The current study used the most recently available and combined 2018–2019 NSCH dataset at the time of analysis, and results are generalizable to U.S. adolescents ages 12–17 years. However, there are limitations associated with this secondary analysis study that should be noted. The 2018–2019 NSCH relied on parent-reported questionnaire responses, which may have led to under- or over-reporting of adolescents’ emotional and physical health and related behaviors due to issues with parents recalling information within a timeframe (e.g., past 12-months) and/or responding in a socially desirable manner. For example, current anxiety problems were measured using parent-reported questionnaire items, and future research should consider using health records to confirm these responses and consider asking adolescents questions about anxiety symptoms to assess potential undiagnosed anxiety problems. Additionally, future work should consider using a mixed-methods or qualitative study design and offer parents and adolescents the opportunity to provide more in-depth information. Further, the NSCH employed a cross-sectional study design and this study included two independent samples of adolescents who participated in the 2018 NSCH and 2019 NSCH. Therefore, longitudinal associations across the two years could not be assessed and causal inferences cannot not be ascertained. Thus, there may be a bidirectional relationship between current anxiety problems and organized activity participation and we could not distinguish whether anxiety problems occurred prior to, during, or after organized activity participation. For example, it is possible that adolescents with current anxiety problems were encouraged to participate in organized activities to mitigate their symptoms. It is also possible that adolescents with specific anxiety problems avoided organized activity participation, such as having social anxiety and perceiving risk of negative evaluation or having a panic disorder and avoiding potential related physical symptoms that may occur during sports participation such as shortness of breath. Future research should consider assessment of anxiety diagnosis type with organized activity participation among adolescents.

Conclusion

This study found that adolescents with current anxiety problems were less likely to participate in organized activities including sports and clubs or organizations compared to their peers without current anxiety problems, while adjusting for important adolescent and family characteristics. Study findings should be considered when creating and implementing community health promotion and education prevention programs and interventions for adolescents. In the school and community locations, promoting organized activity participation, especially sports and clubs or organizations, may assist in lower current anxiety problems among adolescents. At the policy level, it is important to find ways to create access to these activities, especially among adolescents of lower socioeconomic status.

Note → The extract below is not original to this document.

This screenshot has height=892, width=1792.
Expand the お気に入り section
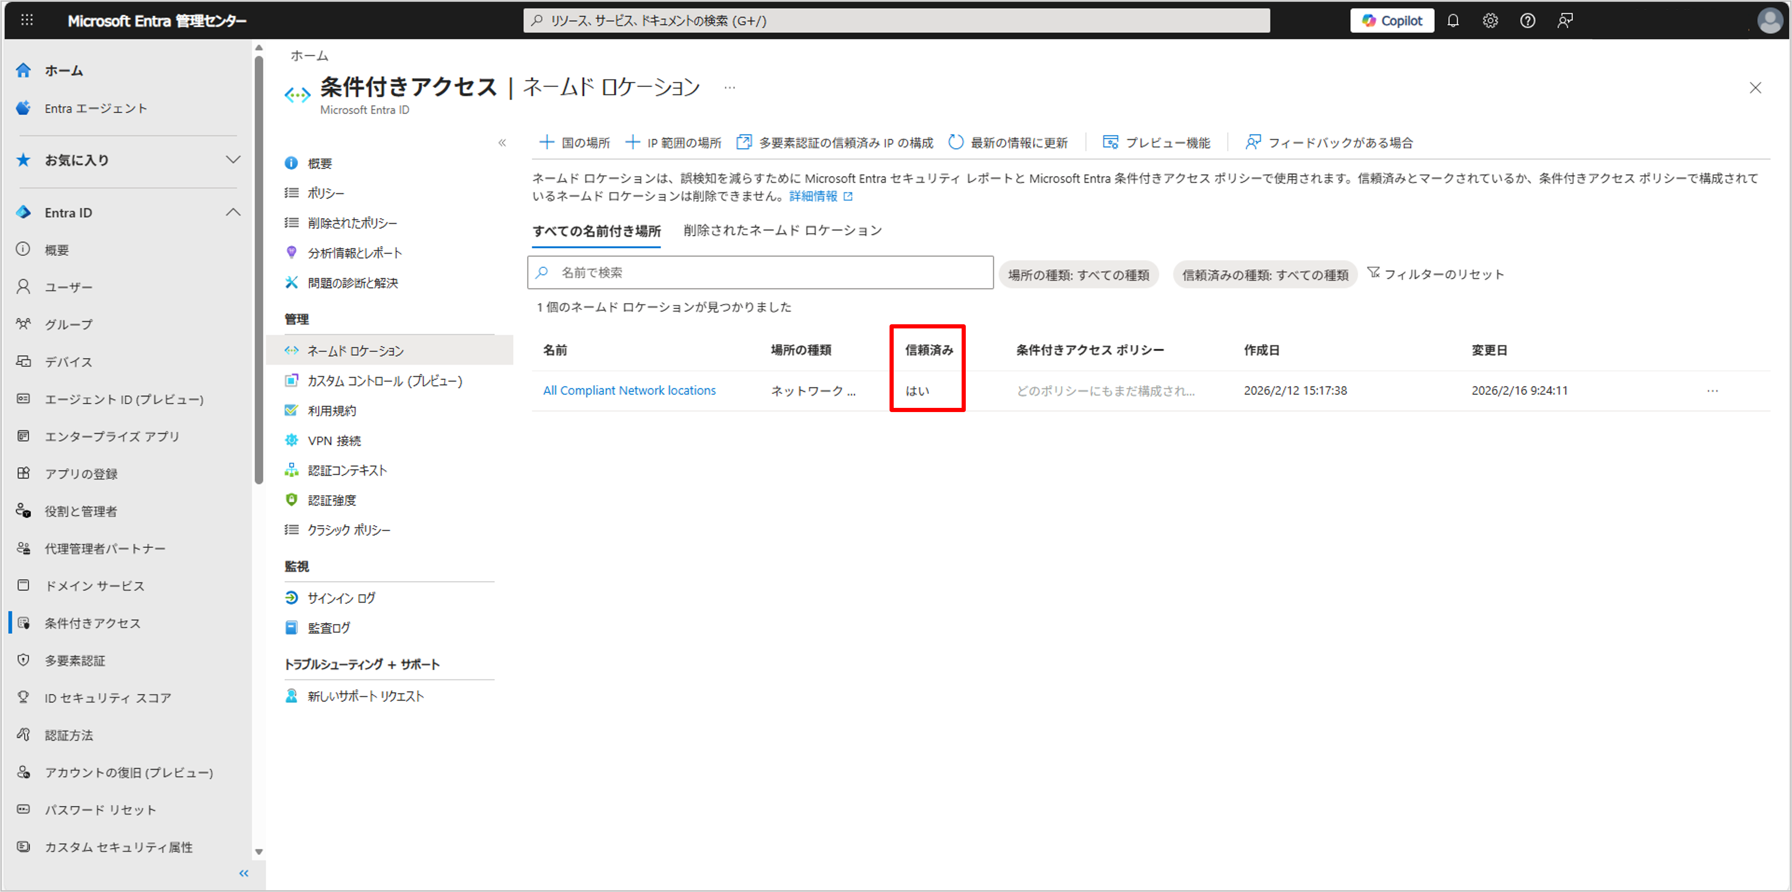click(x=233, y=160)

While our study focused on the most recent 2018–2019 NSCH data, it is also important to note that recent global data suggest that from pre- to mid-coronavirus 2019 (COVID-19) pandemic, an increased association has been reported between current anxiety disorders and increased infections and human mobility reductions (Santomauro et al., 2021). Therefore, increasing adolescents’ participation in activities is especially critical during the current COVID-19 pandemic. Finally, in the healthcare setting, it is vital for clinicians to use valid assessment tools for early detection of anxiety symptoms and disorders to allow for early intervention and associated treatment plans. It is important to provide adolescents with efforts that focus on anxiety prevention and management as well as participation in organized activities that may promote their overall health and wellness during this critical developmental period.